--- ENTRIES SUPPLIED ---
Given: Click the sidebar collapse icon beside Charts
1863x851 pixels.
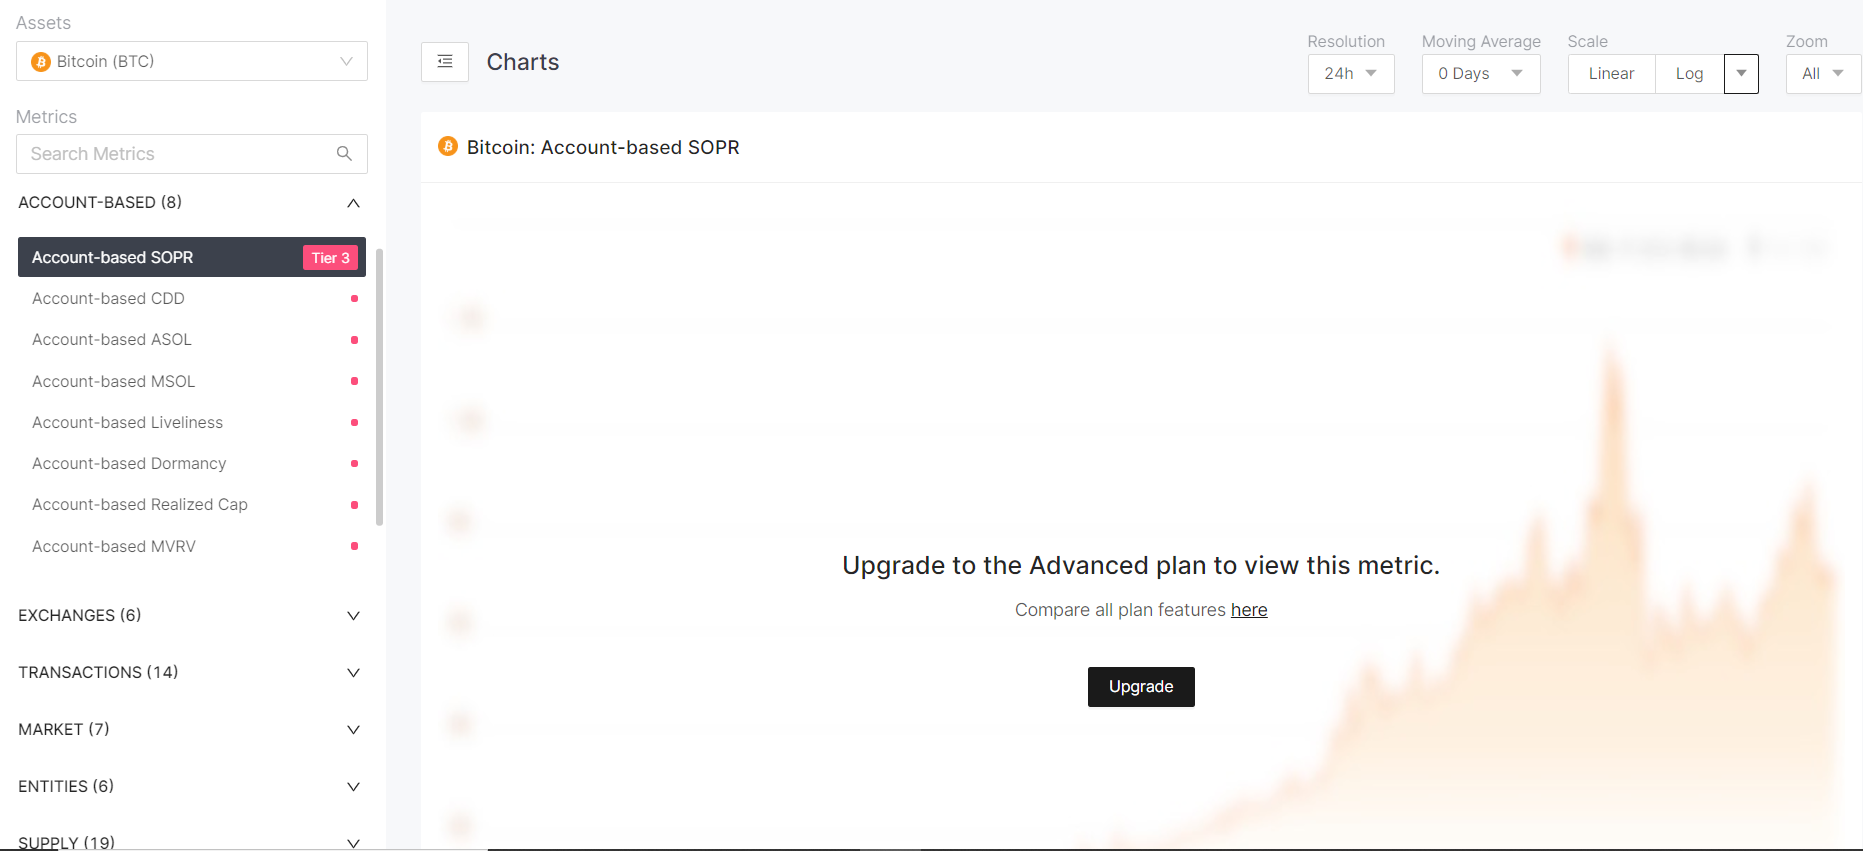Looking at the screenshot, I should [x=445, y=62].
---
--- ENTRIES SUPPLIED ---
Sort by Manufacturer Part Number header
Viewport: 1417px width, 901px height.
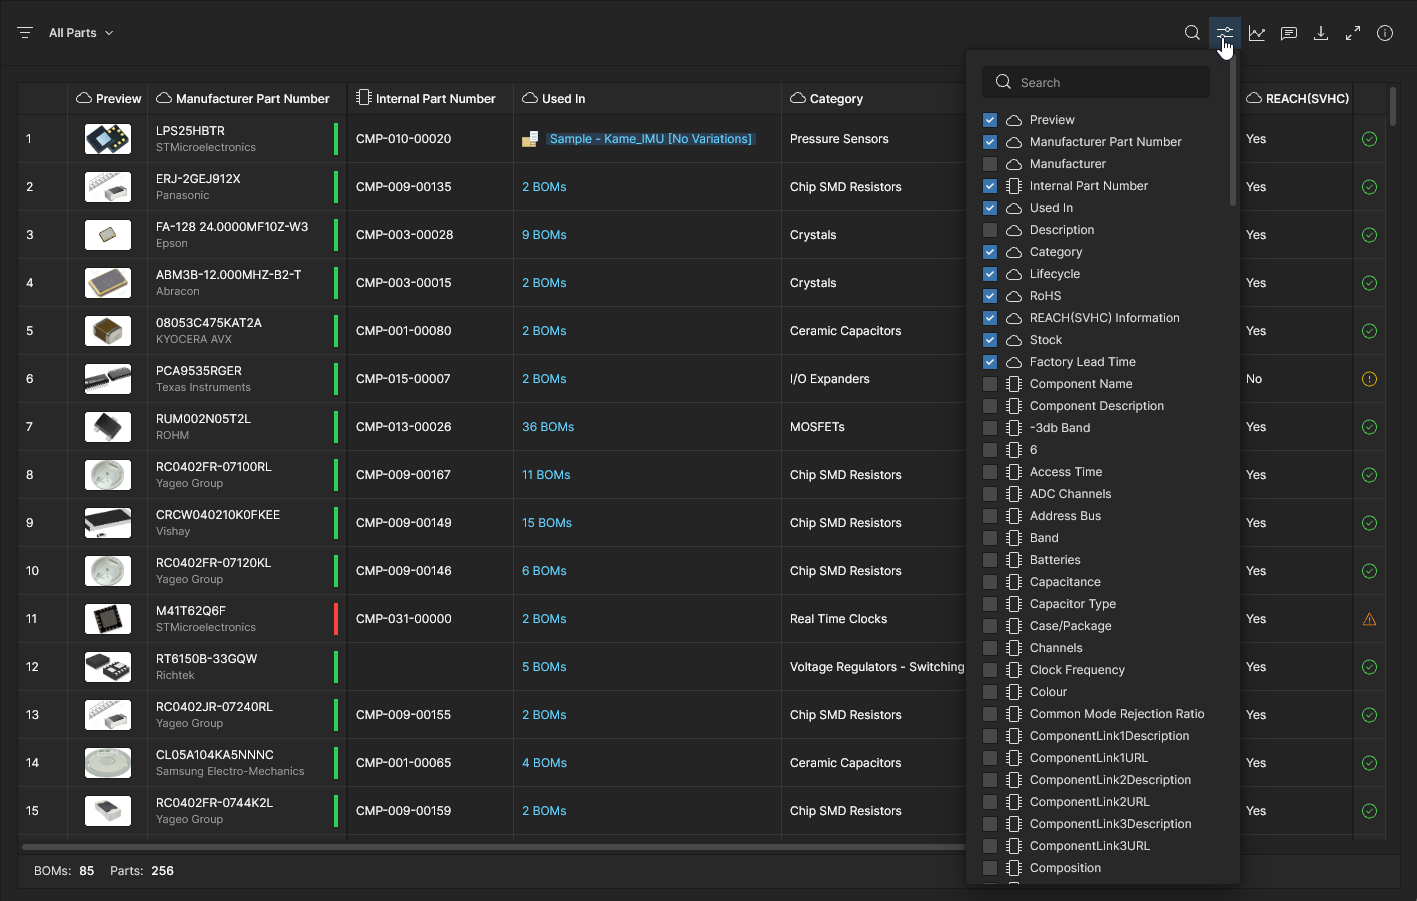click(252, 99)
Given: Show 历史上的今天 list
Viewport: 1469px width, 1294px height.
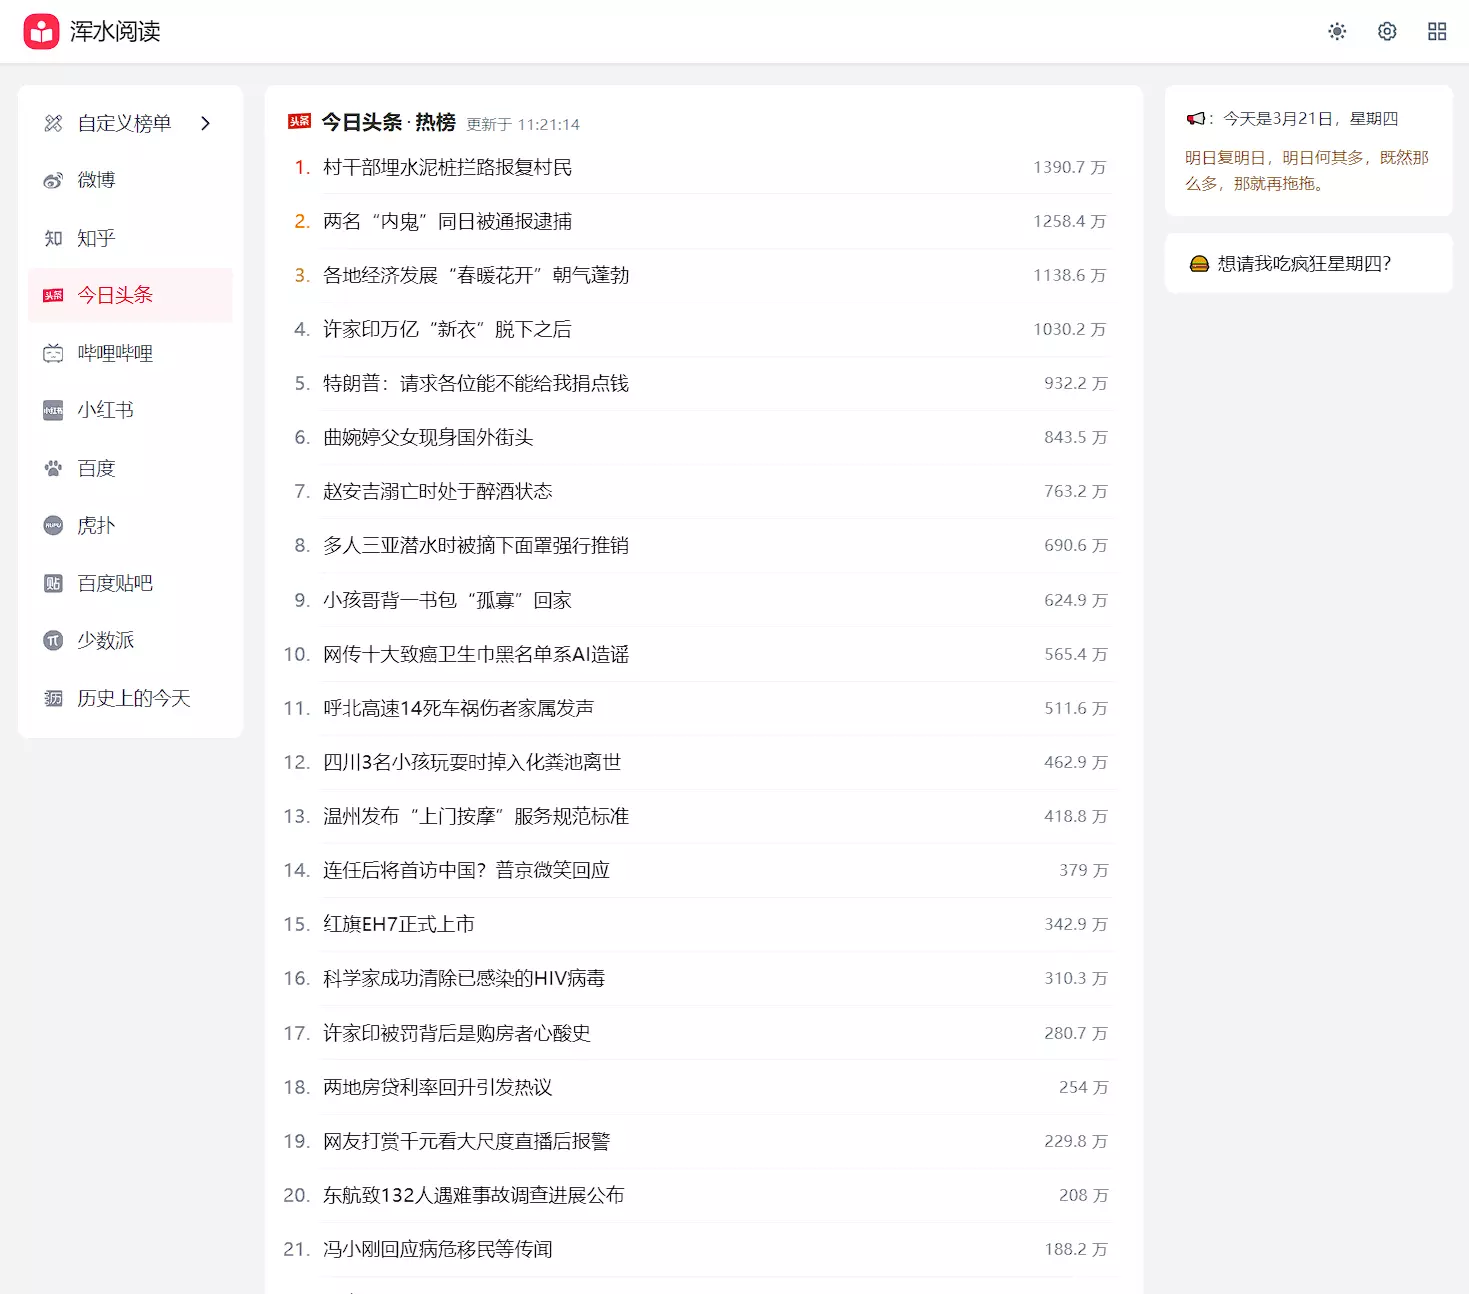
---
--- ENTRIES SUPPLIED ---
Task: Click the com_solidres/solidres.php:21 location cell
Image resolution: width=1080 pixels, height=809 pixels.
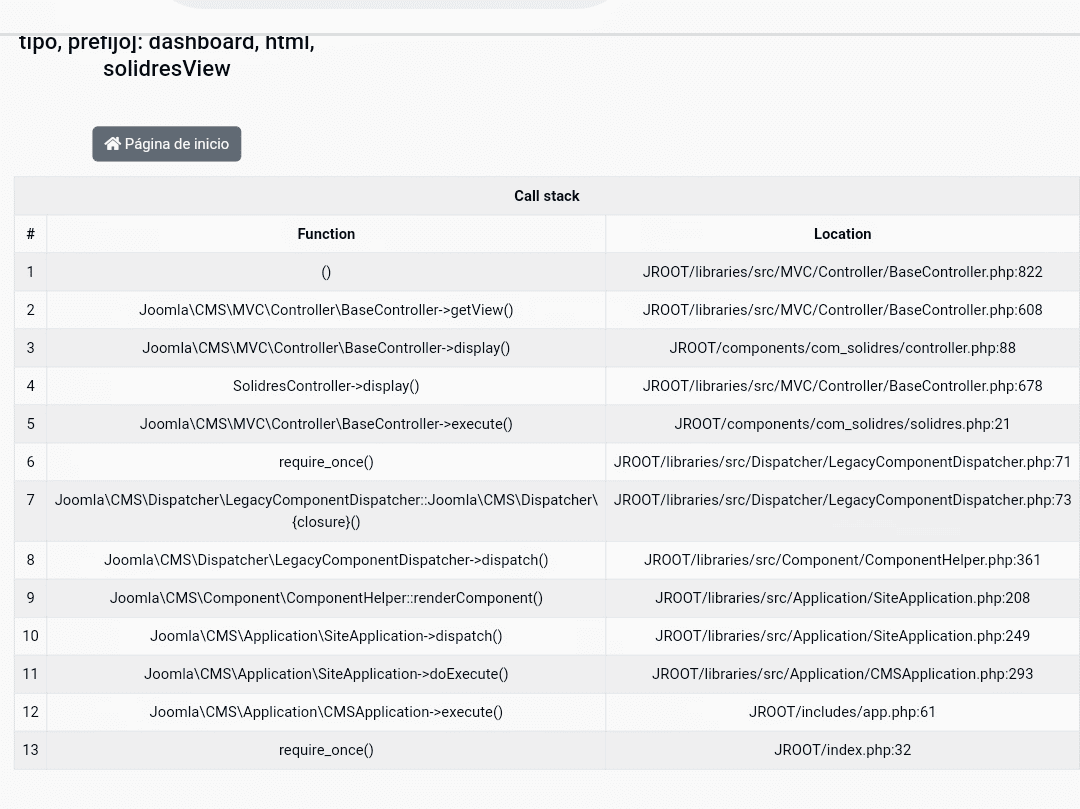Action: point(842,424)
---
EXERCISE DIRECTIONS:
Although pictures appear among the entries, please set down only the lines from the one with "Sort by Manufacturer Part Number header" up to and including the one with "Viewport: 1469px width, 1294px height.", word for word.

RESULT:
Sort by Manufacturer Part Number header
Viewport: 1417px width, 901px height.
click(252, 99)
Given: Show 历史上的今天 list
Viewport: 1469px width, 1294px height.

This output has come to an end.